Type Spaces

This file defines the space of complete types over a first-order theory. (Note that types in model theory are different from types in type theory.)

Main Definitions

• FirstOrder.Language.Theory.CompleteType: T.CompleteType α consists of complete types over the theory T with variables α.
• FirstOrder.Language.Theory.typeOf is the type of a given tuple.
• FirstOrder.Language.Theory.realizedTypes: T.realizedTypes M α is the set of types in T.CompleteType α that are realized in M - that is, the type of some tuple in M.

Main Results

• FirstOrder.Language.Theory.CompleteType.nonempty_iff: The space T.CompleteType α is nonempty exactly when T is satisfiable.
• FirstOrder.Language.Theory.CompleteType.exists_modelType_is_realized_in: Every type is realized in some model.

Implementation Notes

• Complete types are implemented as maximal consistent theories in an expanded language. More frequently they are described as maximal consistent sets of formulas, but this is equivalent.

TODO

• Connect T.CompleteType α to sets of formulas L.Formula α.

structure FirstOrder.Language.Theory.CompleteType {L : Language} (T : L.Theory) (α : Type w) : Type (max (max u v) w)

A complete type over a given theory in a certain type of variables is a maximally consistent (with the theory) set of formulas in that type.

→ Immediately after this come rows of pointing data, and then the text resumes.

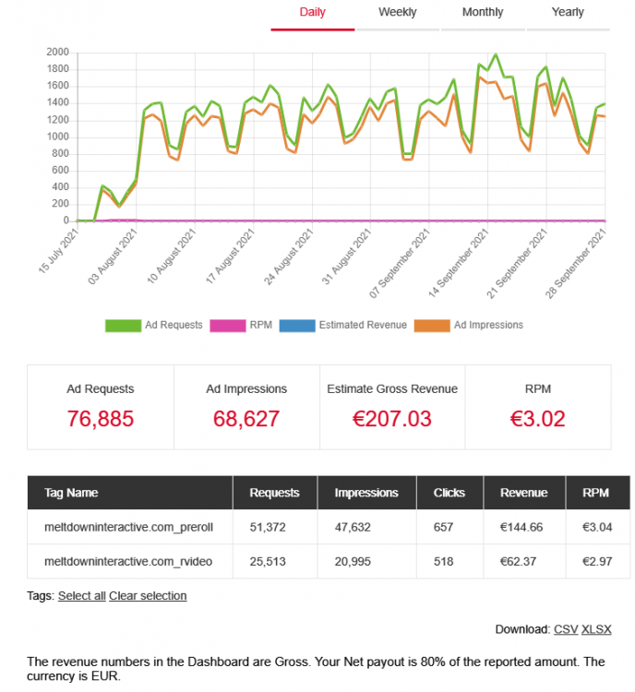Click the Revenue column header
Viewport: 635px width, 692px height.
[523, 493]

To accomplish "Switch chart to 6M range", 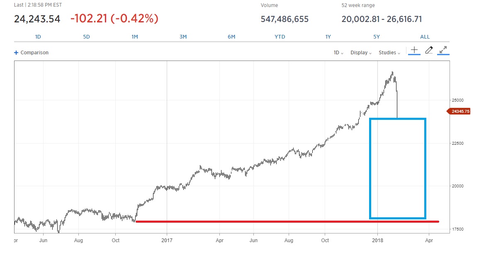I will (231, 36).
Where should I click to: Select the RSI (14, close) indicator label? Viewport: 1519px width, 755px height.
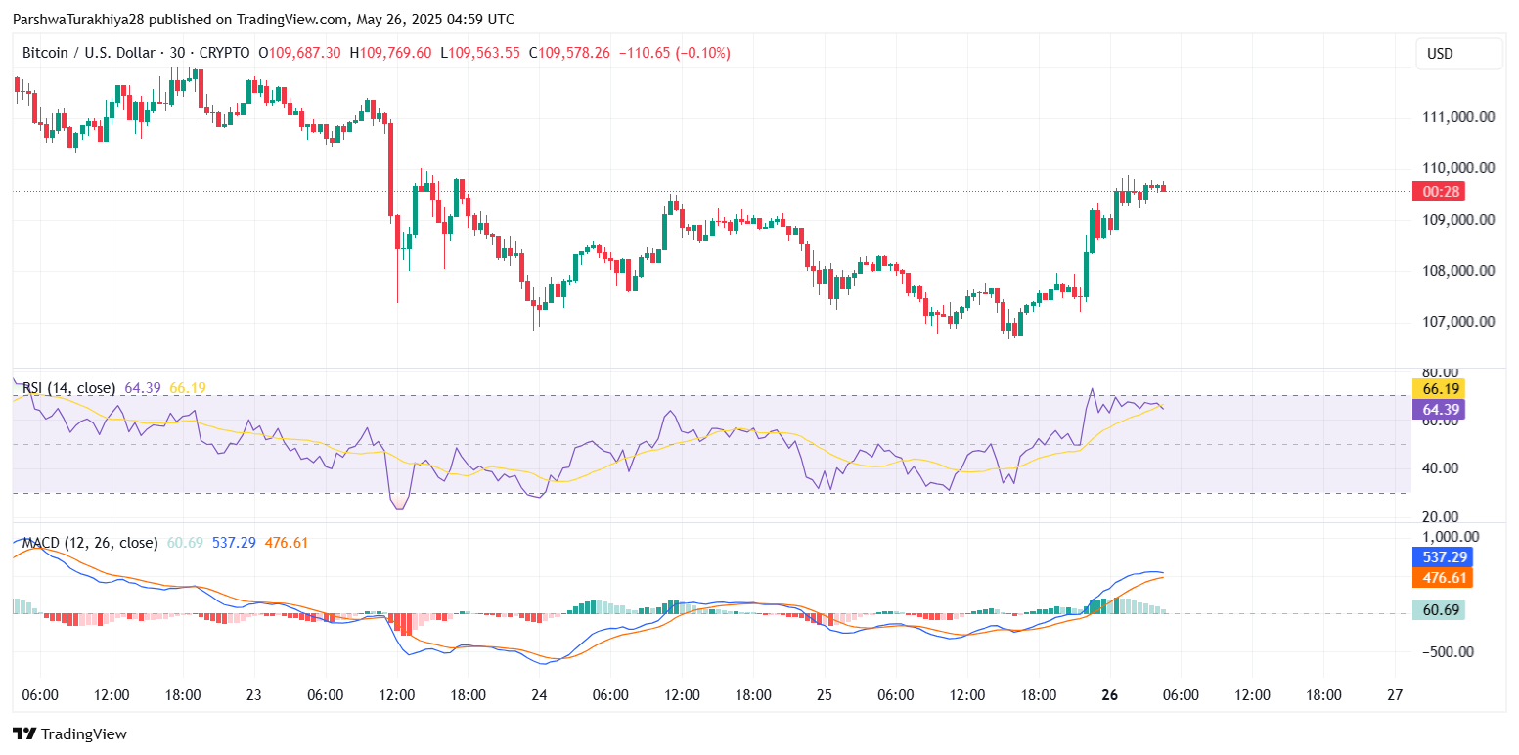[68, 388]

• toTheory : (L.withConstants α).Theory
• subset' : (L.lhomWithConstants α).onTheory T ⊆ ↑self
• isMaximal' : (↑self).IsMaximal

instance FirstOrder.Language.Theory.CompleteType.Sentence.instSetLike {L : Language} {T : L.Theory} {α : Type w} : SetLike (T.CompleteType α) (L.withConstants α).Sentence

Equations

• FirstOrder.Language.Theory.CompleteType.Sentence.instSetLike = { coe := fun (p : T.CompleteType α) => ↑p, coe_injective' := ⋯ }

theorem FirstOrder.Language.Theory.CompleteType.isMaximal {L : Language} {T : L.Theory} {α : Type w} (p : T.CompleteType α) : IsMaximal ↑p

theorem FirstOrder.Language.Theory.CompleteType.subset {L : Language} {T : L.Theory} {α : Type w} (p : T.CompleteType α) : (L.lhomWithConstants α).onTheory T ⊆ ↑p

theorem FirstOrder.Language.Theory.CompleteType.mem_or_not_mem {L : Language} {T : L.Theory} {α : Type w} (p : T.CompleteType α) (φ : (L.withConstants α).Sentence) : φ ∈ p ∨ Formula.not φ ∈ p

theorem FirstOrder.Language.Theory.CompleteType.mem_of_models {L : Language} {T : L.Theory} {α : Type w} (p : T.CompleteType α) {φ : (L.withConstants α).Sentence} (h : (L.lhomWithConstants α).onTheory T ⊨ᵇ φ) : φ ∈ p

theorem FirstOrder.Language.Theory.CompleteType.not_mem_iff {L : Language} {T : L.Theory} {α : Type w} (p : T.CompleteType α) (φ : (L.withConstants α).Sentence) : Formula.not φ ∈ p ↔ φ ∉ p

@[simp]

theorem FirstOrder.Language.Theory.CompleteType.compl_setOf_mem {L : Language} {T : L.Theory} {α : Type w} {φ : (L.withConstants α).Sentence} : {p : T.CompleteType α | φ ∈ p}ᶜ = {p : T.CompleteType α | Formula.not φ ∈ p}

theorem FirstOrder.Language.Theory.CompleteType.setOf_subset_eq_empty_iff {L : Language} {T : L.Theory} {α : Type w} (S : (L.withConstants α).Theory) : {p : T.CompleteType α | S ⊆ ↑p} = ∅ ↔ ¬((L.lhomWithConstants α).onTheory T ∪ S).IsSatisfiable

theorem FirstOrder.Language.Theory.CompleteType.setOf_mem_eq_univ_iff {L : Language} {T : L.Theory} {α : Type w} (φ : (L.withConstants α).Sentence) : {p : T.CompleteType α | φ ∈ p} = Set.univ ↔ (L.lhomWithConstants α).onTheory T ⊨ᵇ φ

theorem FirstOrder.Language.Theory.CompleteType.setOf_subset_eq_univ_iff {L : Language} {T : L.Theory} {α : Type w} (S : (L.withConstants α).Theory) : {p : T.CompleteType α | S ⊆ ↑p} = Set.univ ↔ ∀ φ ∈ S, (L.lhomWithConstants α).onTheory T ⊨ᵇ φ

theorem FirstOrder.Language.Theory.CompleteType.nonempty_iff {L : Language} {T : L.Theory} {α : Type w} : Nonempty (T.CompleteType α) ↔ T.IsSatisfiable

instance FirstOrder.Language.Theory.CompleteType.instNonempty {L : Language} {α : Type w} : Nonempty (∅.CompleteType α)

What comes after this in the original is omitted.